Comment by dspillett
2 days ago
There is a difference between a proper vulnerability researcher and a clout chaser calling themselves a vulnerability researcher. Research for a start, to assess the problem to see if it is genuine and if so if there are significant mitigating factors (by default or that can be implemented), and checking if it hasn't already been reported, instead of just copypasting some LLM output with minimal review. And to many clout chasers everything they find is a grade A world wrecking highest possible priority "if you don't drop everything else and fix this now you are a kitten murderer and I'm going to release the information to the world in 24 hours" level issue (they know this because they suggested it to an LLM and it told them they were so right).
No there isn't. The vulnerability is either real or it isn't. How you feel about the researchers doesn't enter into it. People angry about vulnerability research have been making this argument since 1992.
> No there isn't.
Yes there is, because:
> The vulnerability is either real or it isn't.
this, exactly: sometimes the vulnerability isn't, or isn't a fraction as serious as it is made out to be because it doesn't affect any sane configuration. And the project contributors don't know this until they've wasted time looking into it, time that could be spent looking into actual serious problems.

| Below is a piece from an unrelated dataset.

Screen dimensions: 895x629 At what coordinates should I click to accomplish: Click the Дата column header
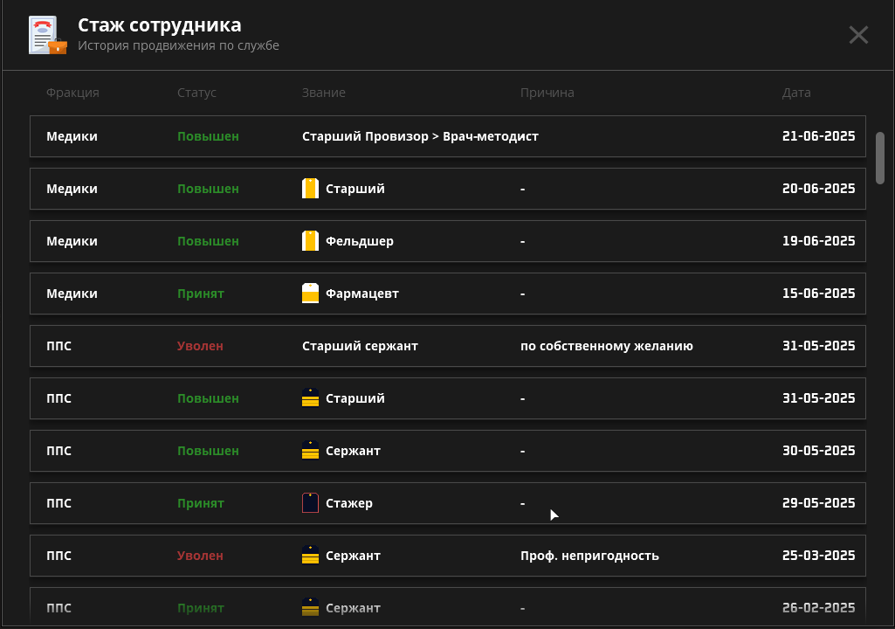(x=796, y=93)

The extra problem right now is several people/groups dropping the same set of vulnerabilities with not coordination because they've got this great new tool to garner attention and want to be first. So projects have several things to look into that turn out to be exactly the same thing.
I have no idea what you mean by a "proper" vulnerability researcher and I find the concept faintly offensive. But what do I know?
Nobody is obligating open source maintainers to accept or read these reports.